FlairFan2003
Mid-Card Championship Winner
I have to disagree with two points here. First off, wasn't Hollywood Hogan being cheered about a month after the Fingerpoke of Doom? I do not believe it established them as terrible heels and if it did, it certainly didn't last long.
Also, with the Andre the Giant situation, the storyline was booked all along so that Andre would "deliver" the belt to Ted DiBiase. They even had an interview on SuperStars where Ted purchased Andre's contract and asked the Giant to deliver to World Heavyweight Championship to him. So I have no problem with Andre handing the title over to DiBiase because it was the deal the entire time and it fits perfectly with the Million Dollar Man character. To add to that, the twin referees angle was not only one of the greatest angles in history because of the execution, the rating (over 33 million watching), but also the aftermath- Macho Man winning the title and the subsequent Mega Powers angle.

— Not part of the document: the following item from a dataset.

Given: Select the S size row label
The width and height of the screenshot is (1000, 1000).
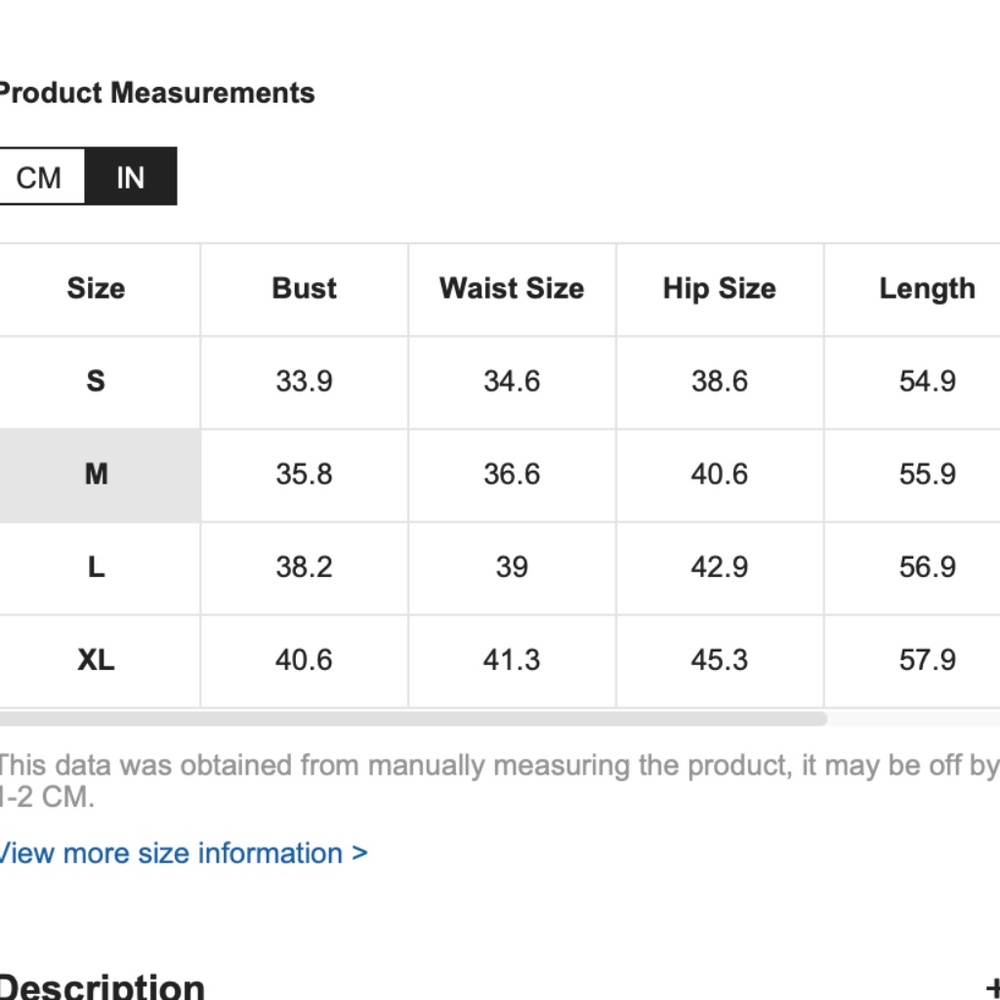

There are stories that Nash (as Booker) asked Hogan to drop the title to Flair at SuperBrawl 99 PPV. Flair was red hot and had been promised a title win when he dropped his lawsuit against Bischoff. Hogan refused, claiming he wanted at least one more PPV win before losing. There is some debate that neither has ever fully satisfied about why the storyline changed after that...supposedly Hogan wanted a face run and Flair agreed to get him over as a Fan fave in exchange for the title, on face value while that maybe believable (Hogan had been a heel for awhile and with Goldberg's continued popularity, Flair's popularity, and the impending return from IR of Sting there was a good chance a heel champ might not last long) at the very least it seems like a bad business move, not only allowing Hogan to bury to Goldberg at the height of his popularity but also kill the NWO reformation AND ruin Flair's return....it was a bad move business wise on several levels.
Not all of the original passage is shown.